Dataset entries
#####

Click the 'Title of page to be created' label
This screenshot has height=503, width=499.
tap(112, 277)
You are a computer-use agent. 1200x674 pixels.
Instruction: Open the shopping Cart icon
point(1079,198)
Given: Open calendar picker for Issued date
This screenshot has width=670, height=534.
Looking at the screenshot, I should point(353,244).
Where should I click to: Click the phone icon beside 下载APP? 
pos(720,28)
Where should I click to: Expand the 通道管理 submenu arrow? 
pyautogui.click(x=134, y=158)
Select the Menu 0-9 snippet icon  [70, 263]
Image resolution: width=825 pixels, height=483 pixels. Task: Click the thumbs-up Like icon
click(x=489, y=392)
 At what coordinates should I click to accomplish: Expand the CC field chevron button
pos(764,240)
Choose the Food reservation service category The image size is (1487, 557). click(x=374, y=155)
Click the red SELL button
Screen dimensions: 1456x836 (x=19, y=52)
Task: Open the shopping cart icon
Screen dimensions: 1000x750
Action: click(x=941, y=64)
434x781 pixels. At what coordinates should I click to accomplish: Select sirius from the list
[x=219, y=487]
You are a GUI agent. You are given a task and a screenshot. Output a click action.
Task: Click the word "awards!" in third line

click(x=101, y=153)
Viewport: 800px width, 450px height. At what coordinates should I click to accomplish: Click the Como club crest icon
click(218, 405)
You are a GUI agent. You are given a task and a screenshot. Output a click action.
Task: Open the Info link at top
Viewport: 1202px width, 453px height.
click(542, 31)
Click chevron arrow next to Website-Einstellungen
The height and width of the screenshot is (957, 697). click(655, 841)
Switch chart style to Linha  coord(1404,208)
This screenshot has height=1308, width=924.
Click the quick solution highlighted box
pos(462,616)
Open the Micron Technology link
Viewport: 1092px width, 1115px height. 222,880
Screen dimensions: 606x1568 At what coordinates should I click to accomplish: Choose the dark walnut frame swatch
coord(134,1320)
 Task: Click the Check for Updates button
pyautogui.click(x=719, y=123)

#####

Please write out all of the records above, character for character.

▶ **SOLUTION TO THIS TASK**
Click the 'Title of page to be created' label
This screenshot has height=503, width=499.
tap(112, 277)
You are a computer-use agent. 1200x674 pixels.
Instruction: Open the shopping Cart icon
point(1079,198)
Given: Open calendar picker for Issued date
This screenshot has width=670, height=534.
Looking at the screenshot, I should point(353,244).
Where should I click to: Click the phone icon beside 下载APP? 
pos(720,28)
Where should I click to: Expand the 通道管理 submenu arrow? 
pyautogui.click(x=134, y=158)
Select the Menu 0-9 snippet icon  [70, 263]
Image resolution: width=825 pixels, height=483 pixels. Task: Click the thumbs-up Like icon
click(x=489, y=392)
 At what coordinates should I click to accomplish: Expand the CC field chevron button
pos(764,240)
Choose the Food reservation service category The image size is (1487, 557). click(x=374, y=155)
Click the red SELL button
Screen dimensions: 1456x836 (x=19, y=52)
Task: Open the shopping cart icon
Screen dimensions: 1000x750
Action: click(x=941, y=64)
434x781 pixels. At what coordinates should I click to accomplish: Select sirius from the list
[x=219, y=487]
You are a GUI agent. You are given a task and a screenshot. Output a click action.
Task: Click the word "awards!" in third line

click(x=101, y=153)
Viewport: 800px width, 450px height. At what coordinates should I click to accomplish: Click the Como club crest icon
click(218, 405)
You are a GUI agent. You are given a task and a screenshot. Output a click action.
Task: Open the Info link at top
Viewport: 1202px width, 453px height.
click(542, 31)
Click chevron arrow next to Website-Einstellungen
The height and width of the screenshot is (957, 697). click(655, 841)
Switch chart style to Linha  coord(1404,208)
This screenshot has height=1308, width=924.
Click the quick solution highlighted box
pos(462,616)
Open the Micron Technology link
Viewport: 1092px width, 1115px height. 222,880
Screen dimensions: 606x1568 At what coordinates should I click to accomplish: Choose the dark walnut frame swatch
coord(134,1320)
 Task: Click the Check for Updates button
pyautogui.click(x=719, y=123)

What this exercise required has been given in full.